Keine Gefahr für Fußgänger an der Großbaustelle in Remscheid-Lennep

Baustelle Ring-/Rader Straße in Remscheid-Lennep : TBR sieht keine Gefahr für Fußgänger

Die Querungshilfen in der Baustelle Ringstraße / Rader Straße ermöglichen ein sicheres Überqueren der Straße, sagt Michael Zirngiebl.

Die Überquerung der Großbaustelle an der Kreuzung Ringstraße / Rader Straße in Lennep ist für Fußgänger „ohne Gefahr“ möglich. Das erklärte Michael Zirngiebl, Chef der Technischen Betriebe (TBR), jetzt in der Sitzung des Stadtentwicklungsausschusses. Zuvor hatte er Rücksprache mit Polizei und der Straßenverkehrsbehörde gehalten. Fazit: Die Situation ist „nicht optimal“, aber ausreichend.

Auf die Tagesordnung gesetzt hatte das Thema die Fraktion Die Linke. Sie sorgt sich, dass die beiden vorhandenen Querungshilfen (eine stadteinwärts im Bereich der Fun-Box, die andere in Richtung Hackenberg oberhalb der Einmündung zur Röntgenstraße) nicht sicher genug sind. Ihr Wunsch: Ein Übergang mit Lichtzeichen. Hintergrund der Anfrage sind unter anderem Beobachtungen im Bereich der Röntgenstraße, wo Schüler des Röntgen-Gymnasiums einfach in die Baustelle gelaufen seien ohne die ein wenig bergauf liegende Querungshilfe zu nutzen, berichtet Ursula Wilms.

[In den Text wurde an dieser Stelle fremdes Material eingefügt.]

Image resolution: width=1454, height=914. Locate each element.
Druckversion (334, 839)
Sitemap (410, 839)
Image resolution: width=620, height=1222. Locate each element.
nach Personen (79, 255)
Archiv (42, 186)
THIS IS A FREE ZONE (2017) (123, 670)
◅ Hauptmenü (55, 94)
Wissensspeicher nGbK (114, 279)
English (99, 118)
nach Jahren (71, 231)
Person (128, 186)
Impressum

In der jetzigen Bauphase sei das nicht möglich, sagte Zirngiebl. Allerdings prüfen die TBR, ob Anfang des Jahres, wenn der Bauabschnitt im Bereich zwischen Autohaus Scheider und Neuenteich in Angriff genommen wird, Änderungen möglich sind.

Die beiden vorhandenen Querungshilfen seien breit genug angelegt, um die Straße auch mit Kinderwagen oder Rollator sicher zu überqueren, sagte Zirngiebl. Ein Handy-Video, das die riskante Straßenüberquerung von Schülern zeigt, hat auch der TBR-Chef gesehen. Solche Aktionen ließen sich aber auch an einer Fußgängerampel Kreuzung nicht verhindern, gab er zu bedenken Es komme immer auch auf das Verhalten der Verkehrsteilnehmer an. Von der Schule selber habe es bisher keine Beschwerden gegeben.

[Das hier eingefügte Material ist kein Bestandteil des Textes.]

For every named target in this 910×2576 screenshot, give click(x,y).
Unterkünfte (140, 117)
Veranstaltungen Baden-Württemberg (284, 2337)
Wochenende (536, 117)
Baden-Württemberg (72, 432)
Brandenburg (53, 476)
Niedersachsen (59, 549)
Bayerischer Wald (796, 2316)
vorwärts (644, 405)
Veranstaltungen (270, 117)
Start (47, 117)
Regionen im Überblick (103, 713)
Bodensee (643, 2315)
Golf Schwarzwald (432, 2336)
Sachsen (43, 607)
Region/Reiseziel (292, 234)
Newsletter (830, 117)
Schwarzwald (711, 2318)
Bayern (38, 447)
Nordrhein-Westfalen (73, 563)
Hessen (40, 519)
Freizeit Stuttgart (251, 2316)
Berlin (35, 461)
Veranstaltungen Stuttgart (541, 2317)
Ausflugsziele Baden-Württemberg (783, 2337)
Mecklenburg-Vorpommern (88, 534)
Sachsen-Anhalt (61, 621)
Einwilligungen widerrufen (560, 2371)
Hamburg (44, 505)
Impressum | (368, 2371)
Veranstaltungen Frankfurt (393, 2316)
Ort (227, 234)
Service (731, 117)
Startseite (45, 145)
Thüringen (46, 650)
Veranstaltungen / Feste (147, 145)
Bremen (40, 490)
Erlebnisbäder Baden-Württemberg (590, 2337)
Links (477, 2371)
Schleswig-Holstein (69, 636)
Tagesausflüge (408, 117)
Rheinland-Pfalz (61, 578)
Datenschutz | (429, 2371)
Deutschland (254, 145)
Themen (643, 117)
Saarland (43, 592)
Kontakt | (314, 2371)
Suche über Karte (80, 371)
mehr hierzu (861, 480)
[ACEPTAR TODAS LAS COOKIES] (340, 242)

Zirngiebl kündigte an, noch einmal zu überprüfen, ob die Querungshilfe ein Stück näher an die Einmündung der Röntgenstraße heranrücken kann. Grundsätzlich versuchte die TBR, es allen Verkehrsteilnehmern in der Baustellenzeit „so bequem wie möglich zu machen“. Insgesamt laufen die Großbaustellen viel ruhiger als der Umbau der Trecknase. Damit habe man im Vorfeld nicht gerechnet.

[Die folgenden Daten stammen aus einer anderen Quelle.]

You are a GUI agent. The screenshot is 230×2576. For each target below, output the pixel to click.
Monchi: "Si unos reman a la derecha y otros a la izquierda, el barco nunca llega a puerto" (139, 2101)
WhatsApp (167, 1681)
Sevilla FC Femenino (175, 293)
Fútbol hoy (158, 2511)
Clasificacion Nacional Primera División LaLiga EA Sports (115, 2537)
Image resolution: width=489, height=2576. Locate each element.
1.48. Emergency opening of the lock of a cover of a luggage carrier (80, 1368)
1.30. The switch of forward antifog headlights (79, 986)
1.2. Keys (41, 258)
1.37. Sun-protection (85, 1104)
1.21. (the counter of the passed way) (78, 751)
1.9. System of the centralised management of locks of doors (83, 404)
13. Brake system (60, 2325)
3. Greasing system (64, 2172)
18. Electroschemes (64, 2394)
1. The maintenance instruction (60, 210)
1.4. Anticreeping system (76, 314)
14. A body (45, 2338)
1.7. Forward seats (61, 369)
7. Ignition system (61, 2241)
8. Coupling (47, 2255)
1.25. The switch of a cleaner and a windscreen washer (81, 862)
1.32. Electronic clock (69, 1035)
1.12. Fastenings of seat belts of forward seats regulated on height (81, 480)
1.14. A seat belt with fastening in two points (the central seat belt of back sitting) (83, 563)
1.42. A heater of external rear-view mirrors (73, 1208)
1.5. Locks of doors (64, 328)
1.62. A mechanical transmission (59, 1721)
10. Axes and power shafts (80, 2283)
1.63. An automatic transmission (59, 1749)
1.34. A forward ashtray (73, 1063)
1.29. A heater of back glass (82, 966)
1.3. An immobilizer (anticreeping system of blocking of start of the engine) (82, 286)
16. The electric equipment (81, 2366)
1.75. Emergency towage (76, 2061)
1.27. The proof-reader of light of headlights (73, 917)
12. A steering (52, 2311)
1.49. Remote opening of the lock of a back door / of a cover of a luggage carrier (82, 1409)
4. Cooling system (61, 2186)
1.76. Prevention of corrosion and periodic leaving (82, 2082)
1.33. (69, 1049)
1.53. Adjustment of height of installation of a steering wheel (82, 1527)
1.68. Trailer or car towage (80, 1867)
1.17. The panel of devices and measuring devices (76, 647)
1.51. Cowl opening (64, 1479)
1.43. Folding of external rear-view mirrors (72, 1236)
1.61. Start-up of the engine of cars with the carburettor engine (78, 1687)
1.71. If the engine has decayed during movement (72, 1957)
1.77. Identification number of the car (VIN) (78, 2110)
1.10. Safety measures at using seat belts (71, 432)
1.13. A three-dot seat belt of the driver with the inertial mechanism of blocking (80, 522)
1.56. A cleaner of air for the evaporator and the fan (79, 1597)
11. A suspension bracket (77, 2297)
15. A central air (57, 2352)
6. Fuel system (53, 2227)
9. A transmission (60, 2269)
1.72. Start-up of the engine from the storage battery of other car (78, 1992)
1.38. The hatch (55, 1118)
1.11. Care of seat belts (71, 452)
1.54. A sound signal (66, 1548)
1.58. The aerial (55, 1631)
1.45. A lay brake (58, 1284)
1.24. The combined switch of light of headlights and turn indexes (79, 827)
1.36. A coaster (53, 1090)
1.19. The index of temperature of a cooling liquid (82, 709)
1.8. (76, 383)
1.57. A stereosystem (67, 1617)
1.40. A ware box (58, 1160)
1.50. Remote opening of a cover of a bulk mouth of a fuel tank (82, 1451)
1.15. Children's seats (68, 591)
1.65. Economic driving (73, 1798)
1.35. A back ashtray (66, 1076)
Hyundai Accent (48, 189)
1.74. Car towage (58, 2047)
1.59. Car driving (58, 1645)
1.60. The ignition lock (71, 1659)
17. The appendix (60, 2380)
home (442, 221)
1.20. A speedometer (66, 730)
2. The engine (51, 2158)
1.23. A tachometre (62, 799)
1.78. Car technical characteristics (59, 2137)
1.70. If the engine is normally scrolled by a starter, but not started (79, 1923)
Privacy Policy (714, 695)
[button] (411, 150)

Wie Projektleiter Gunther Breidbach gestern auf BM-Anfrage berichtete, läuft der Verkehr nach der erneuten Umstellung der Verkehrsführung in der Kreuzung, an der das DOC geplant ist, seit einigen Tagen weitgehend störungsfrei. „Kribbelig“ sei es am Tag der Umstellung in der vergangenen Woche für die aus Radevormwald kommenden Autofahrer gewesen.

An dieser Stelle steht nur noch eine Fahrspur zur Verfügung, die sowohl von den Rechtsabbiegern in Richtung Hackenberg / Autobahnauffahrt Lüttringhausen als auch vom Verkehr in Richtung Alt-Remscheid genutzt wird. Hier habe es zum Start lange Wartezeiten im Berufsverkehr gegeben. Die Grünphase sei aber angepasst worden. Man beobachte das Thema, um schnell reagieren zu können.